(Saved entries)
• • • • • • •
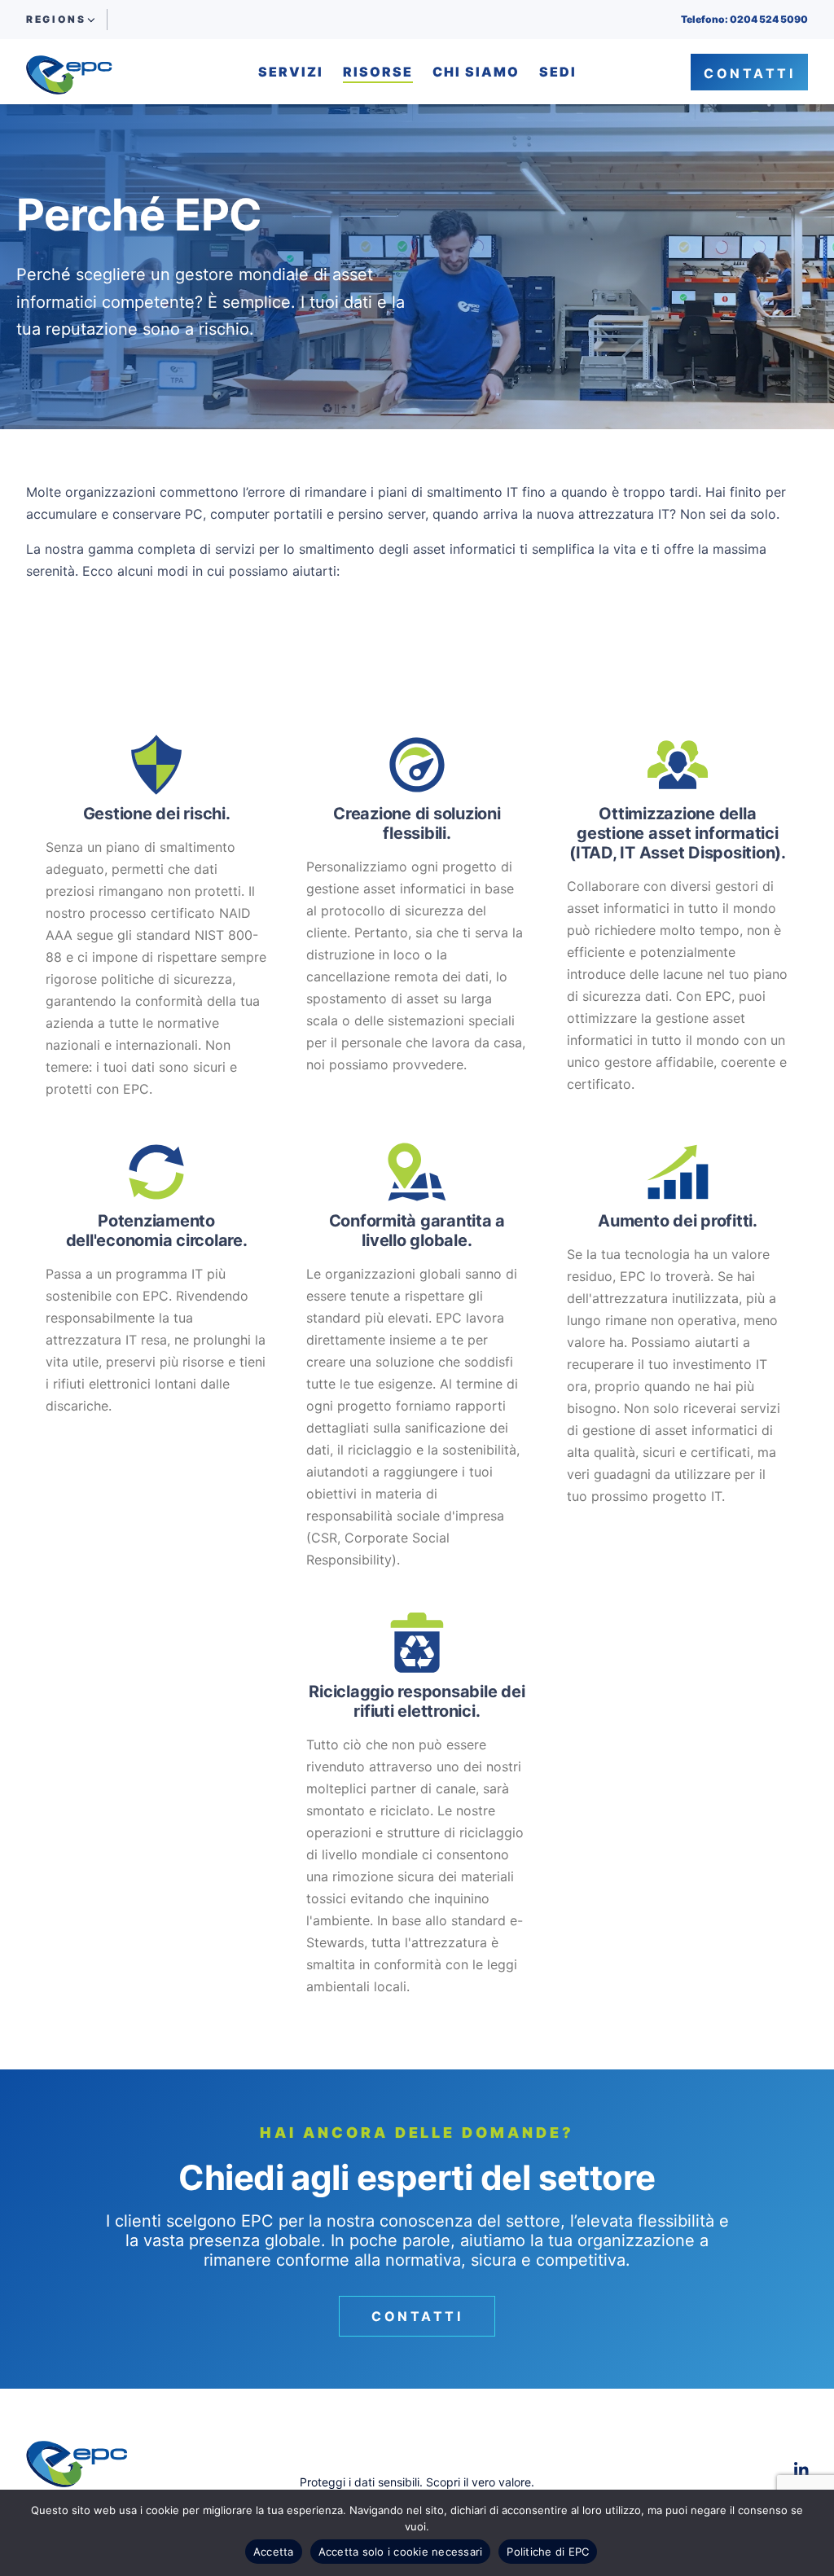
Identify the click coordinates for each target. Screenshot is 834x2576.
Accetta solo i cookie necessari (400, 2551)
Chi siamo (476, 72)
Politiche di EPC (548, 2551)
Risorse (378, 72)
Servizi (290, 72)
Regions (56, 19)
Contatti (749, 73)
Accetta (273, 2551)
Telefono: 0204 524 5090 (744, 19)
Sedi (558, 72)
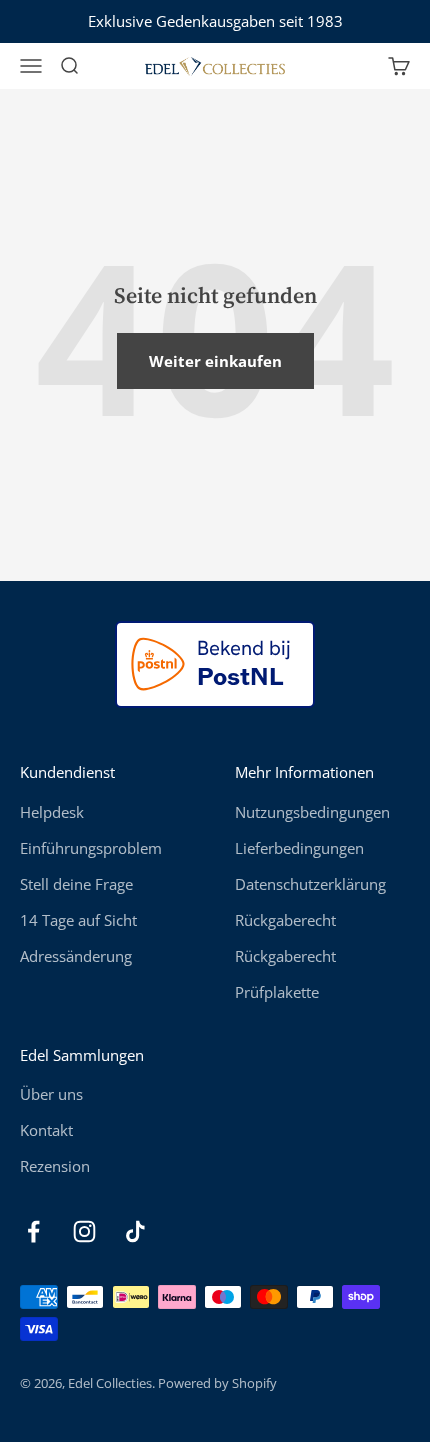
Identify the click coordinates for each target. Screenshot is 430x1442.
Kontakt (46, 1130)
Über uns (51, 1094)
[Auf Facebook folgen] (33, 1231)
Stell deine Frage (76, 884)
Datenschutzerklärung (310, 884)
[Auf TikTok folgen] (135, 1231)
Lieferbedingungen (299, 848)
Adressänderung (76, 956)
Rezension (55, 1166)
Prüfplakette (277, 992)
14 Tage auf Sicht (78, 920)
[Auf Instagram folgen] (84, 1231)
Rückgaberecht (285, 920)
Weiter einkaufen (215, 361)
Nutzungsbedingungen (312, 812)
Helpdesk (52, 812)
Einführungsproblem (91, 848)
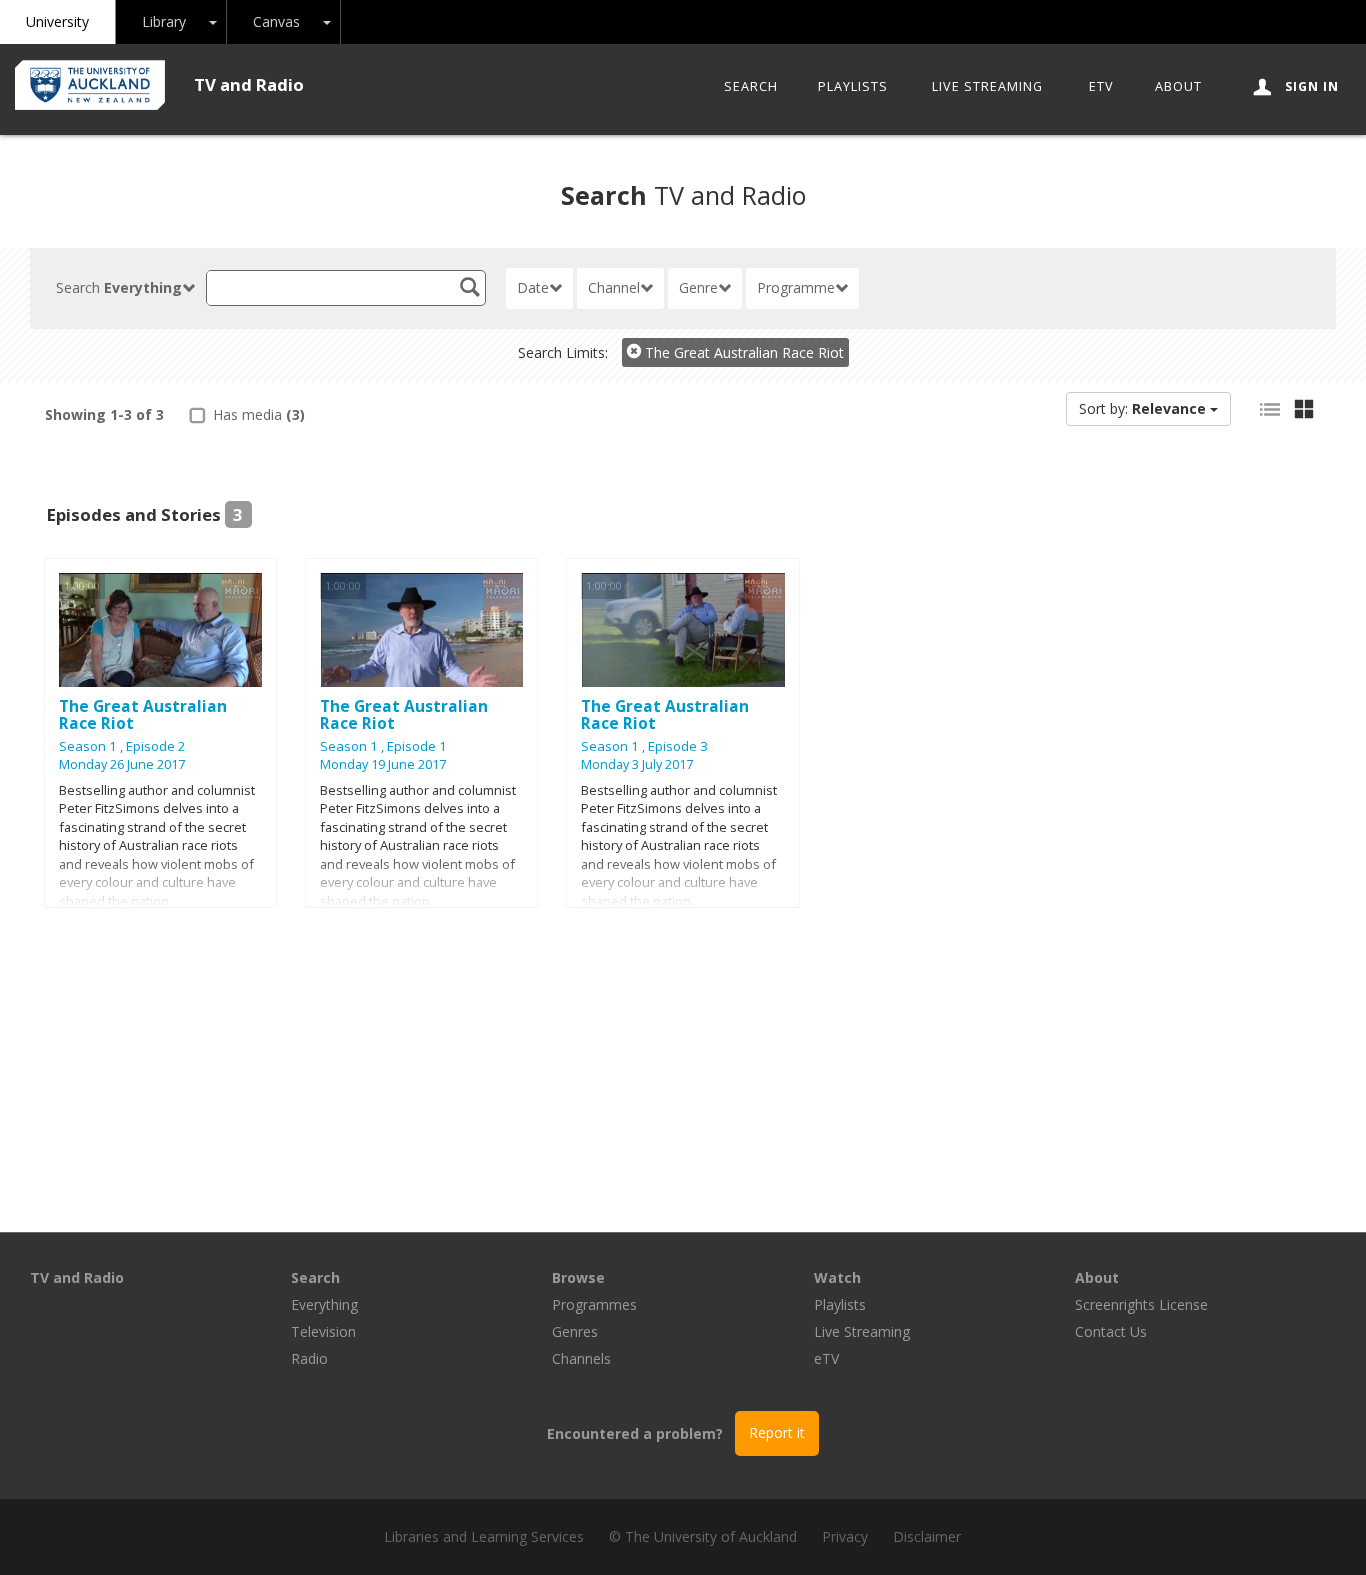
• • • • • • •
• **TASK BRIEF**: Could you repeat, exactly and with nothing else, the lines from the one containing "Datenschutzerklärung (310, 884)" through the last line of the records above, leaving out the pictures?

• **ANSWER SPACE**:
Datenschutzerklärung (310, 884)
[Auf TikTok folgen] (135, 1231)
Lieferbedingungen (299, 848)
Adressänderung (76, 956)
Rezension (55, 1166)
Prüfplakette (277, 992)
14 Tage auf Sicht (78, 920)
[Auf Instagram folgen] (84, 1231)
Rückgaberecht (285, 920)
Weiter einkaufen (215, 361)
Nutzungsbedingungen (312, 812)
Helpdesk (52, 812)
Einführungsproblem (91, 848)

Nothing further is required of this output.